There are other anatomo-physiological considerations that need to be taken into consideration when assessing fetal breathing movements, for example, it has been shown that progressive hypoxia and hypercapnia alter the ventilatory responsiveness in low-birth-weight lambs13. In humans, it has been shown that the fetal breathing pattern shows changes that are linked to gestational age21, 22. In one of these studies22 it was shown that there is a clear difference in the fetal breathing pattern between 30 and 32 weeks and 33 and 36 weeks' gestation in normal pregnancies. Therefore, the design of our research protocol divided the cases into two groups: Group A, which corresponds approximately to the late cannalicular/pre-alveolar stage, and Group B, which corresponds to the pre-alveolar/alveolar stage of lung development.

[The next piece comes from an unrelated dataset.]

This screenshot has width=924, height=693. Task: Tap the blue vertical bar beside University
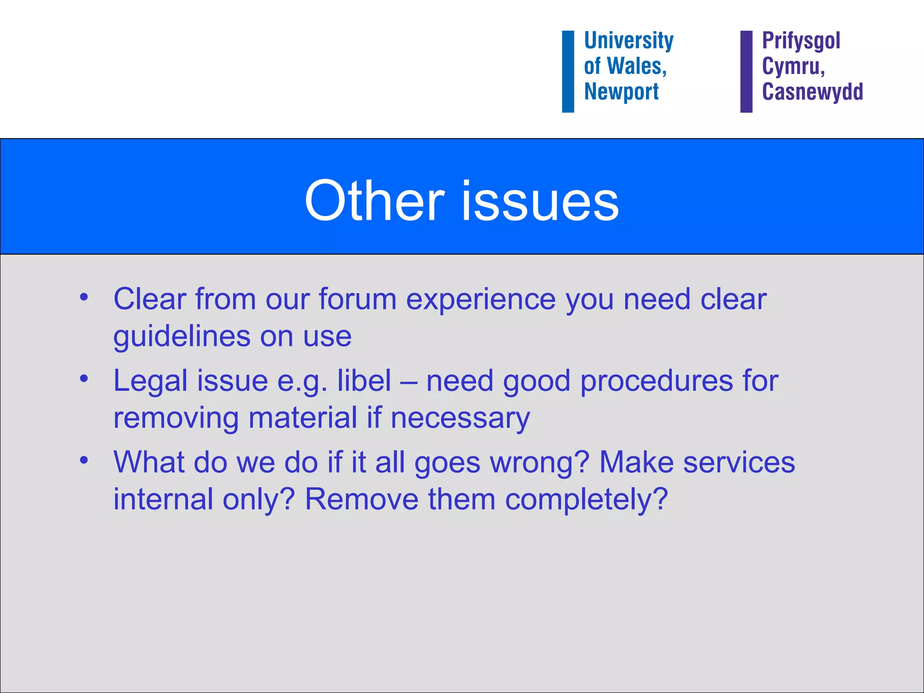[x=568, y=71]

Previous Doppler ultrasound-based studies have investigated fetal breathing movements indirectly, by extrapolation of parameters23, 24. In our study, however, we investigated fetal breathing movements through direct measurements of the musculoskeletal components of fetal breathing and used an algorithm to determine the parameters of each breathing movement. Based on this approach, our work shows significant differences in the breathing pattern of fetuses in women with pregnancy-induced diabetes, even when thought to be ‘well controlled’, compared to those in normal pregnancies.

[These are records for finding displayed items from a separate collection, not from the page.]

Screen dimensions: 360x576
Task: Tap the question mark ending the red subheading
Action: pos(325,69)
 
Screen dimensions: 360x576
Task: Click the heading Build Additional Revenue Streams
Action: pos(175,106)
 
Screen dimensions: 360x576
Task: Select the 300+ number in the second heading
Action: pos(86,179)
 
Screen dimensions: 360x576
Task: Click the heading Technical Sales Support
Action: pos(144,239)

It has been shown that non-enzymatic glycation, a reaction between carbohydrates and the free amino groups of proteins leading to the formation of advanced glycation end-products, occurs commonly in diabetes mellitus25. If glycation takes place in ‘well-controlled’ pregnancy-induced diabetic cases, then it could explain, in part, changes in the echogenic properties of fetal tissues, such as increased fetal lung density26. If glycation does occur in ‘well-controlled’ gestational diabetes then we would also expect it to have an effect on fetal physiological and neurological function. Our present work demonstrates just that, i.e. that in fetuses in pregnancy-induced, ‘well-controlled’, diabetic women there is an abnormal breathing pattern. There are a number of other considerations on this subject that will not be addressed here as they are beyond the scope of this paper. However, it should be emphasized that diabetes, however mild or well controlled during pregnancy, may affect the fetal respiratory system in form and in function.
The differences found in the fetal breathing parameters in hypertensive patients before 32 weeks' gestation compared to those found in normal pregnancies seem to disappear as pregnancy progresses towards term (Group B). These differences may be due, either fully or in part, to the treatment of hypertension by methyldopa. However, to date there is no documented evidence that methyldopa specifically affects fetal breathing movements18. These findings were unexpected and merit further investigation.
The combined use of photogrammetry and a computer-operated algorithm can accurately measure fetal breathing movements. Using this approach, abnormal fetal breathing patterns have been identified in pregnancy-induced diabetes and in pregnancies affected by arterial hypertension.
This work was supported by the Fondo de Investigaciones Sanitarias, Spanish Ministry of Health, project: PI-04/1737.